Hurricane Maria affected students bring their research to SLAC

This summer, five graduate students from the University of Puerto Rico had the opportunity to use SLAC's world-class facilities to keep their studies on track.

Darya Marchany-Rivera, a doctoral candidate at the University of Puerto Rico, has known she wanted to be a scientist since tenth grade when she competed in a NASA challenge to find ways to grow crystals in the microgravity environment of space. In 2015, she reaffirmed her love for crystallography when she and others from her university traveled to the Department of Energy’s SLAC National Accelerator Laboratory to take part in RapiData, a week long course organized by the Structural Molecular Biology Division of the Stanford Synchrotron Radiation Lightsource (SSRL) that provides lectures and hands-on training on crystallography.

Last fall, Marchany-Rivera and four other graduate students had the opportunity to return to SLAC as part of an internship program designed to give students affected by Hurricane Maria a chance to conduct research using the division’s user resources and cryogenic electron microscopy (cryo-EM) center. The internship program, funded by SSRL and the BioXFEL National Science Foundation Science and Technology Center, was spearheaded by SLAC scientist Aina Cohen with help from SLAC’s student program advisor Enrique Cuellar, BioXFEL director Edward Snell and BioXFEL Education and Diversity director Bill Bauer.

But when the students returned to Puerto Rico that winter, they faced lingering effects from the hurricane. “Buildings were condemned, laboratories were still without power and much of their equipment was destroyed,” Cuellar said.

Cuellar and Cohen wanted to provide the students with the space and facilities they needed to continue working on their projects. After Cuellar secured additional funding from work2future, a local nonprofit organization, the students were able to return to SLAC once again this summer.

“I think it's really good that these students have an internship requirement for their studies because often graduate students can be kind of isolated,” Cohen said. “It’s important to have students get out there, go to new places and meet people from different parts of the world.  We are honored to be a part of this and are grateful for the opportunity to host them here at SLAC.”
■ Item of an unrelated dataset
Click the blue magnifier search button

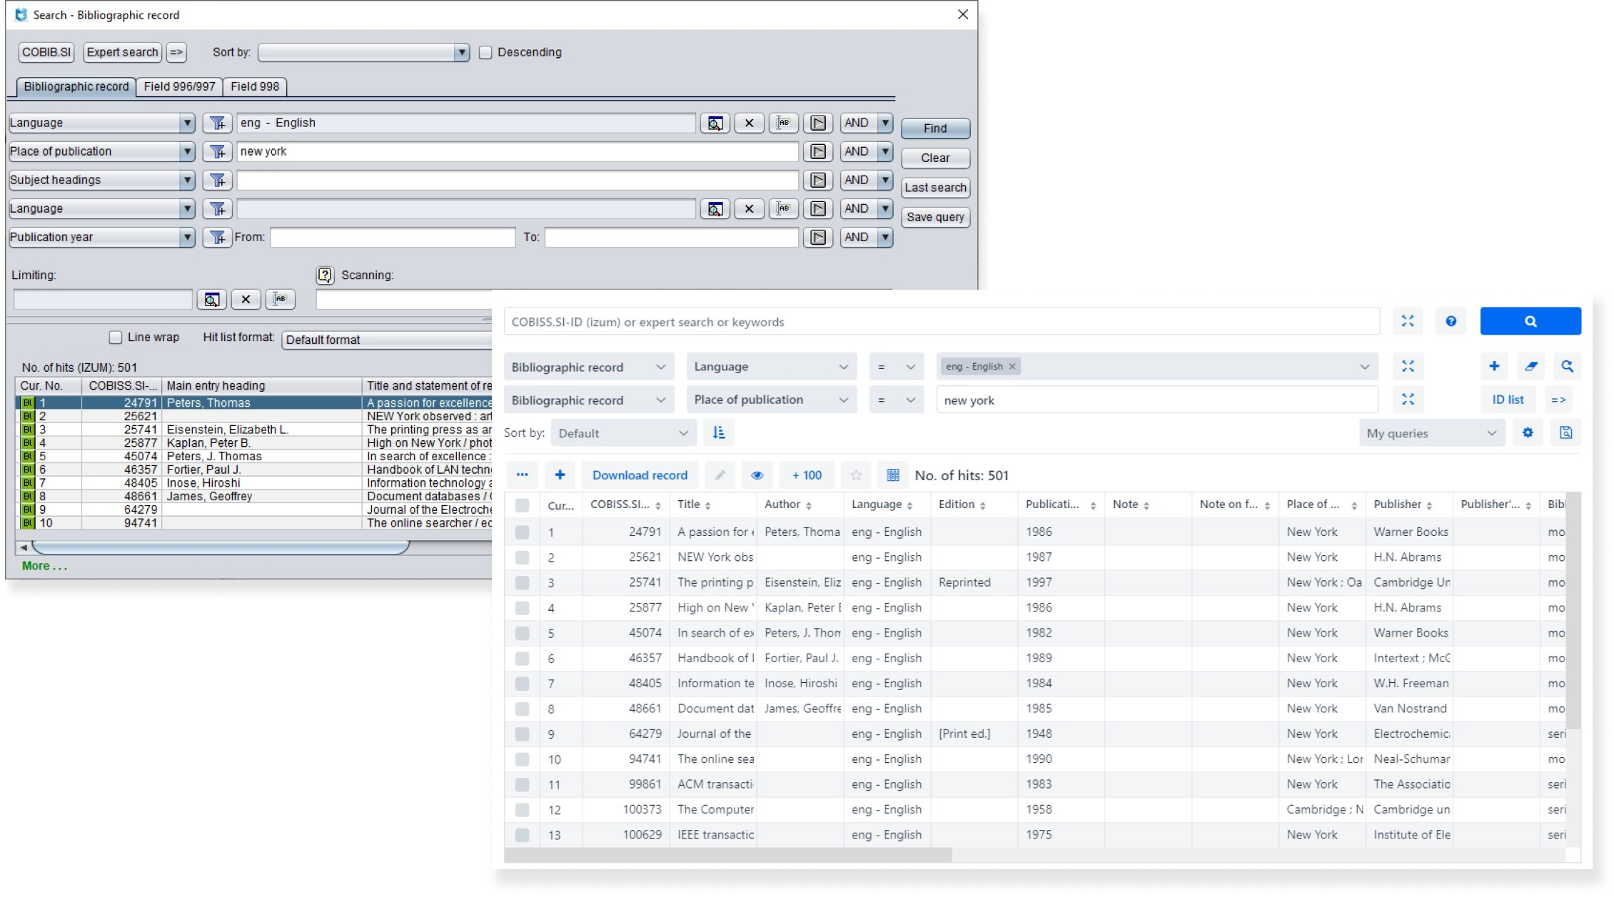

Several of the students are working with researchers at Stanford’s Macromolecular Structure Knowledge Center (MSKC) to learn how to purify and grow protein crystals. Darya Marchany-Rivera has joined a collaboration with Mark Wilson of the University of Nebraska and SLAC scientist Henry van den Bedem, and will be involved in an upcoming experiment at SLAC’s Linac Coherent Light Source (LCLS).

“In addition to having access to world-class facilities, it’s important that the students also have the chance to work alongside scientists in their field and expand their connections,” Cohen said.